Su expresión más avanzada ha sido la del Estado de bienestar, sobre todo en el Occidente europeo con posterioridad a la Segunda Guerra Mundial, que a través de estilos diferentes comparte la ambición de establecer condiciones para lograr mayor igualdad de oportunidades, una cierta base igualitaria en los recorridos de vida y evitar que nadie cruce los mínimos civilizatorios marcados por la dignidad.
De otra parte, las democracias solo han existido en sociedades de mercado, aunque el capitalismo, como bien sabemos, puede convivir con dictaduras. Las experiencias revolucionarias del siglo XX y del siglo XXI han sido todas dictatoriales. Existen dictaduras comunistas cuya base económica es capitalista, incluyendo formas de capitalismo de Estado como China y Vietnam. Las hay también de dirección comunista con base económica colectivista, como Cuba y Corea del Norte. Otras que ya revolucionarias no tienen una dirección nacionalista e iliberal con base capitalista oligárquica, como Rusia, o de dirección populista y represiva casi sin base económica, como Venezuela y Nicaragua.
Lo que no existe es la combinación de un sistema político democrático con un sistema económico basado en una planificación centralizada y medios de producción colectivos. Son una imagen fantasmal, un oxímoron, un silencio atronador, un unicornio.
Hay quienes piensan que aunque esa experiencia no esté refrendada por la historia, podría ser posible en el futuro. Ello me deja meditabundo. Es claro que atravesamos por cambios enormes a nivel planetario, en algunos años el mundo será muy diferente; las neurociencias, la inteligencia artificial, la robótica, la adaptación a las nuevas condiciones climáticas transformarán nuestro modo de producir, de conocer y de vivir.

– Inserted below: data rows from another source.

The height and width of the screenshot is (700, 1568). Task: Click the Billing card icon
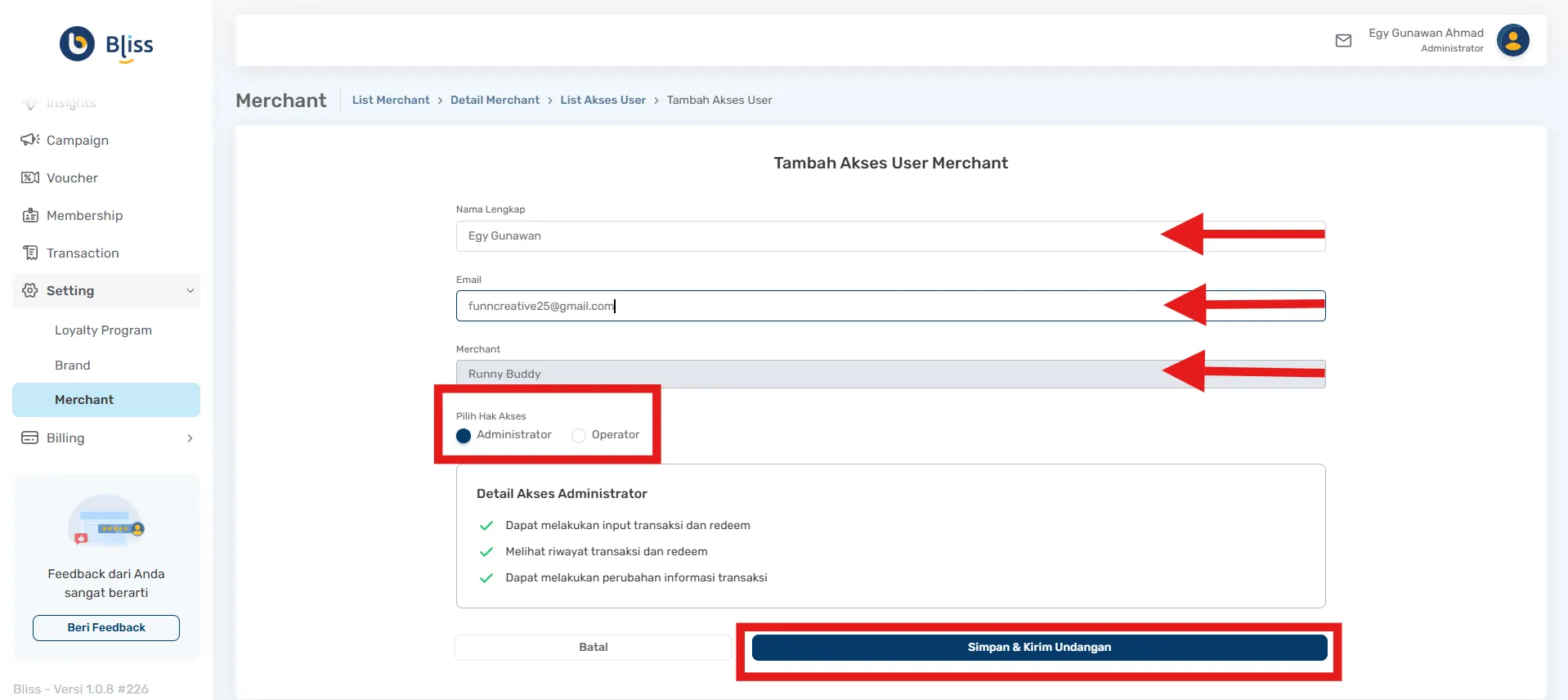click(30, 438)
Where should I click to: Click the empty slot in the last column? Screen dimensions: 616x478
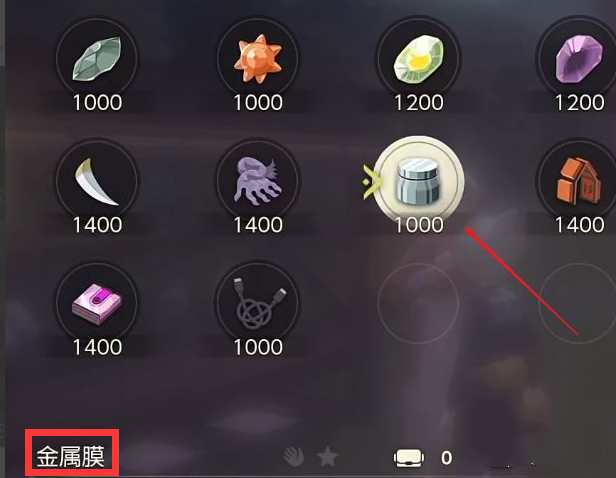(578, 303)
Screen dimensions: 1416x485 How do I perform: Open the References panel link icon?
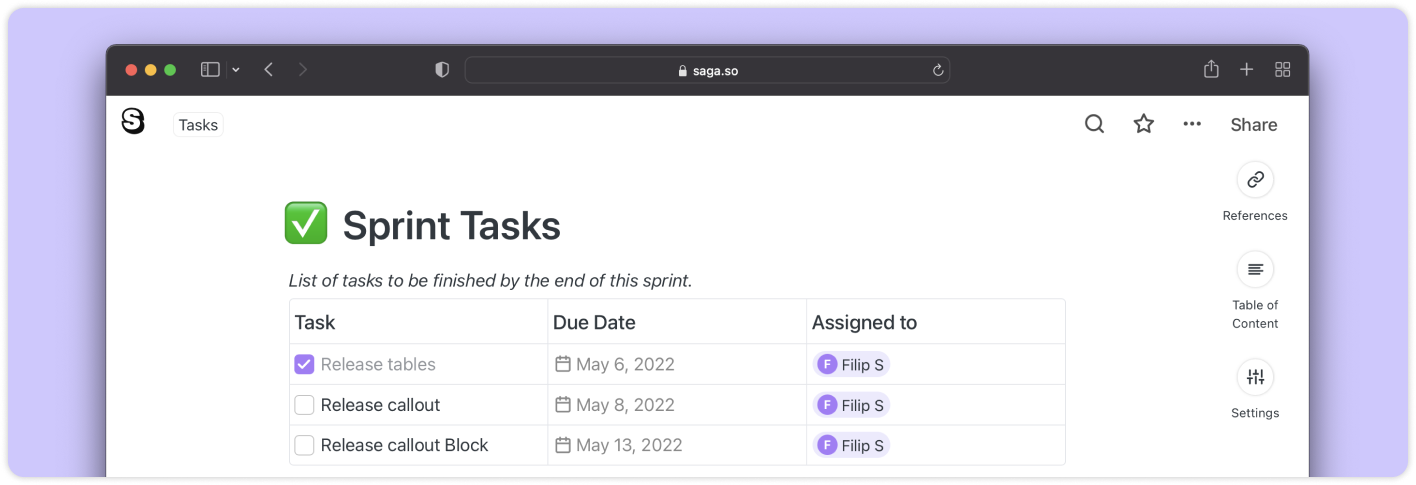1255,180
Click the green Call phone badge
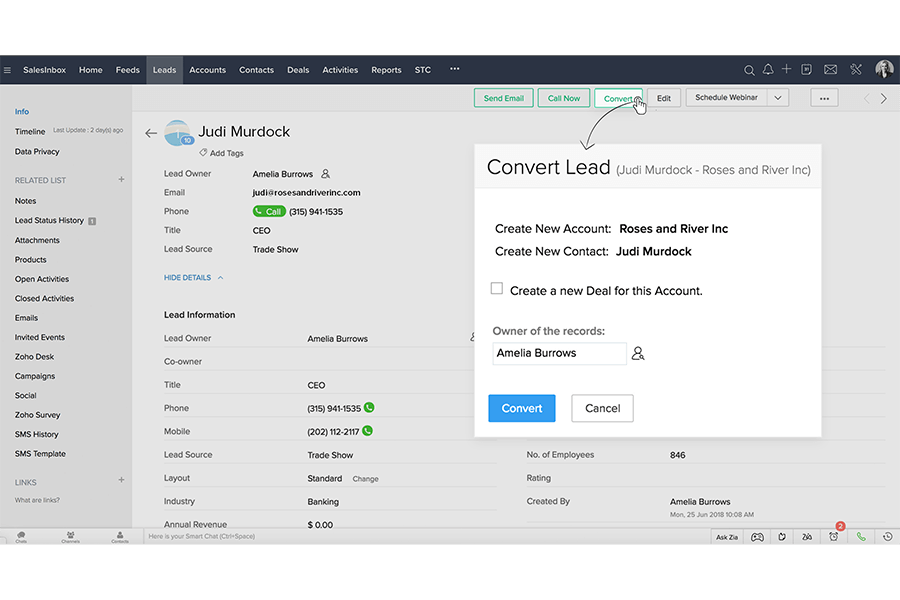 pyautogui.click(x=268, y=212)
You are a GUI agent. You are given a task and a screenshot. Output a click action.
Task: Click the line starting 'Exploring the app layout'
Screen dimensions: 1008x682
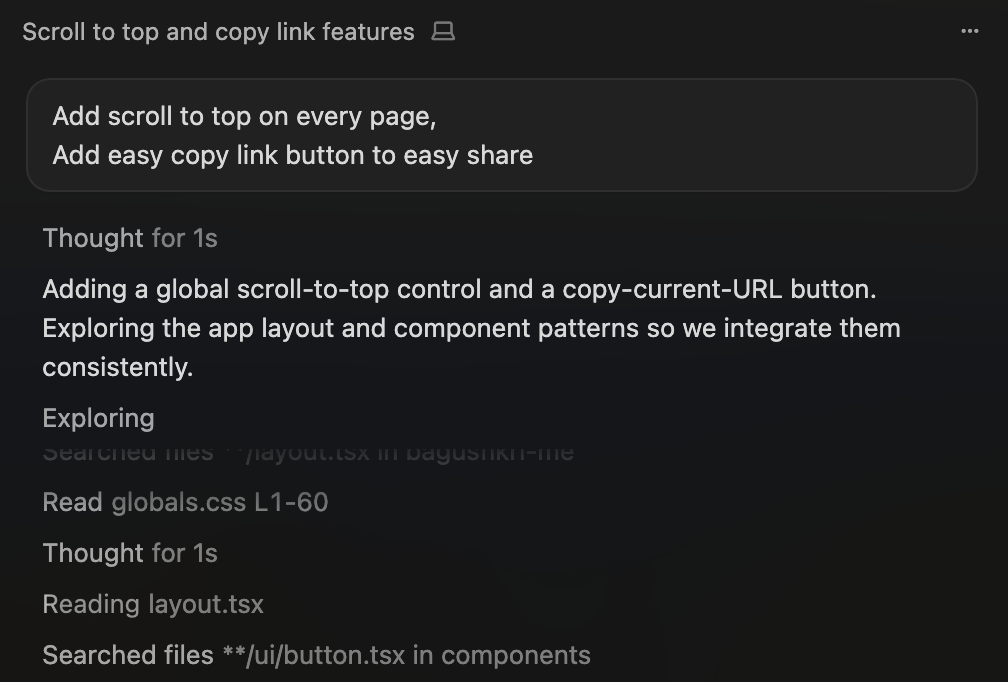click(471, 328)
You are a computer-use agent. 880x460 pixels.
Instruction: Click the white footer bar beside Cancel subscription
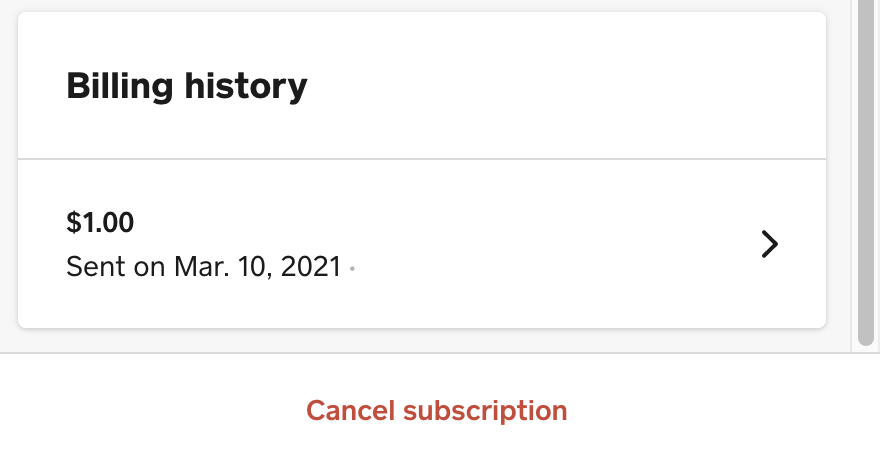[720, 410]
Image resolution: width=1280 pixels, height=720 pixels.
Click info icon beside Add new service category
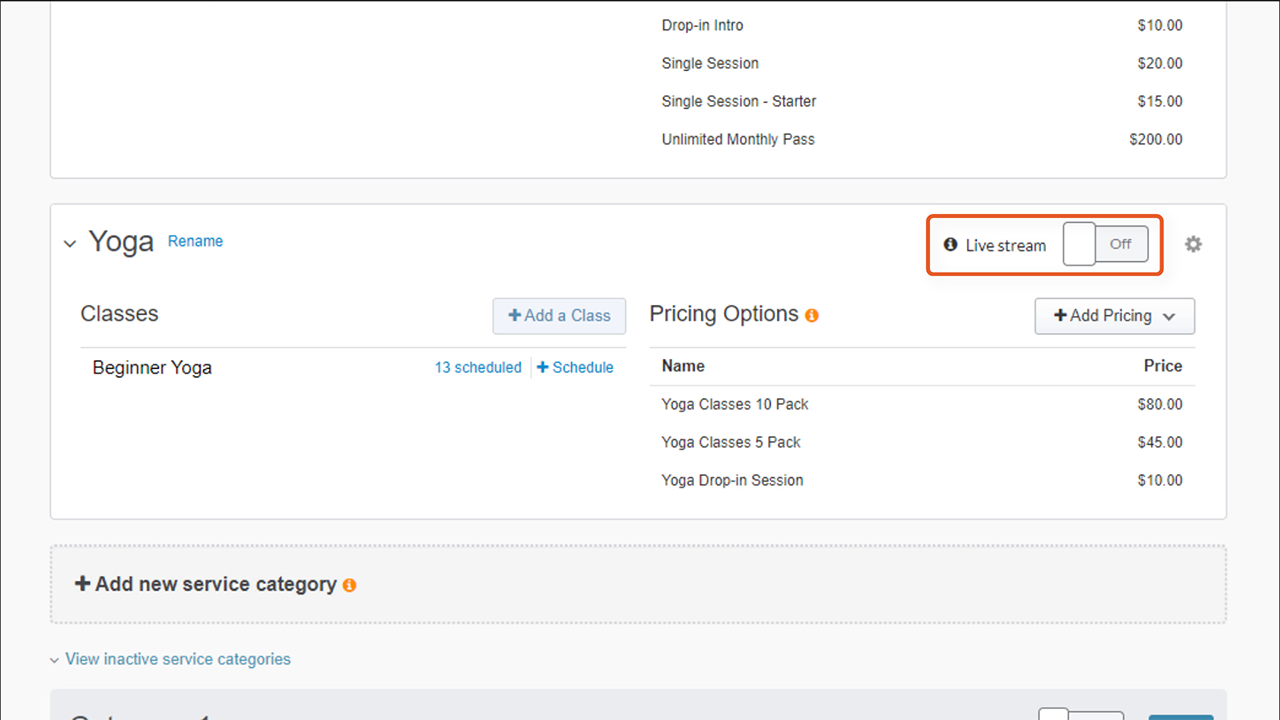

También es cierto que nada dura para siempre, ¿por qué lo haría el capitalismo, al menos como lo conocemos? Seguramente, la lógica de mercado se mezclará con otras lógicas de manera creciente y podría ser una lógica entre otras. No lo sabemos. En nuestro horizonte histórico, no creo que sea lo más importante, realista y urgente, enfrascarnos en cambios sistémicos dramáticos de resultado incierto. Parecería más sensato mejorar nuestra economía de mercado, adecuarla a los cambios en curso, hacerla portadora de un mayor bienestar.
Mal que mal, es la única que de verdad existe y ha sacado a millones de personas de la oscuridad de los tiempos. Se trata de combinarla de la mejor forma posible con una gestión democrática y avanzar gradual y serenamente hacia tiempos más venturosos. Pienso que es mejor enderezar que derrocar.